Mais cet événement n’est pas la seule particularité de ce grand focus consacré à Hans Hartung. Dans le second espace de la galerie, on découvre également une immense toile verticale de Mark Rothko où deux grands rectangles bruns et un bleu se superposent à un fond noir profond. Fait très rare dans l’histoire du musée, l’œuvre a été prêtée par le Centre Pompidou à titre très exceptionnel, afin d’introduire l’exposition consacrée par la galerie Perrotin à la relation entre Rothko et Hartung, dont la rencontre a eu lieu pour la première fois durant les années 50 dans l’atelier du peintre franco-allemand à Arcueil. Au tableau de Rothko sont associées diverses peintures de son homologue, dont des toiles jouant sur les dégradés et fusion de couleurs, parfois agrémentées de griffures blanches réalisées au râteau par Hartung.

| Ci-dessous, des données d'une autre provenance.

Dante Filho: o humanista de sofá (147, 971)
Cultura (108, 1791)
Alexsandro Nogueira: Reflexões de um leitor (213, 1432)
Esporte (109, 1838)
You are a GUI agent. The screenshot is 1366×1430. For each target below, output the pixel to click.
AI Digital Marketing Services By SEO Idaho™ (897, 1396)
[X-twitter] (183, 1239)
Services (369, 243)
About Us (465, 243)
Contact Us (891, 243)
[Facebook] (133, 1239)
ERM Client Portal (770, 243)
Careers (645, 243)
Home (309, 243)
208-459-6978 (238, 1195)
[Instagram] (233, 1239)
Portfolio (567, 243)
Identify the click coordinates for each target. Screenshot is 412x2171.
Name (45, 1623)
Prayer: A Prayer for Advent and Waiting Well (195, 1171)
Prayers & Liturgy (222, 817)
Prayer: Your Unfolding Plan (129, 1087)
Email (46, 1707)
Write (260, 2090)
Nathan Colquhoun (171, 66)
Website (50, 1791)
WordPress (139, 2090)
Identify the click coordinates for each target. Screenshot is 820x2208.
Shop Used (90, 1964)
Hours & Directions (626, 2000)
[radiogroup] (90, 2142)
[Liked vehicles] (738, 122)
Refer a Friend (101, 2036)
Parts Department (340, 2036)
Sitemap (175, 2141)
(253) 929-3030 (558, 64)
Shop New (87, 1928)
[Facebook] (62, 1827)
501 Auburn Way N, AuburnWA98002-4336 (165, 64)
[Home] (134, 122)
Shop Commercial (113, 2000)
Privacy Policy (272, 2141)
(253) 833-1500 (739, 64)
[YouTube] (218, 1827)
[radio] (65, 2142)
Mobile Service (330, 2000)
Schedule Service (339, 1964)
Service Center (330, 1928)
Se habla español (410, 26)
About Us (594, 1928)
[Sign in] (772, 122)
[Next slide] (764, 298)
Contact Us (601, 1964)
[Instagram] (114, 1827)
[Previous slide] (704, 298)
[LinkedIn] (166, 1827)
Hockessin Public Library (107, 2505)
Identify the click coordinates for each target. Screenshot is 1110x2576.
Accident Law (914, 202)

Une mise en perspective bienvenue qui appuie la pertinence d’un œuvre majeur, autant que les qualités curatoriales de l’une des galeries les plus influentes de l’art contemporain.
Hans Hartung, “Hartung 80” et “Rothko – Hartung : une amitié multiforme”, jusqu’au 31 juillet à la galerie Perrotin, 76 rue de Turenne, Paris 3e.
Performance d’Abraham Poincheval réalisée du 11 au 18 juin dans la galerie.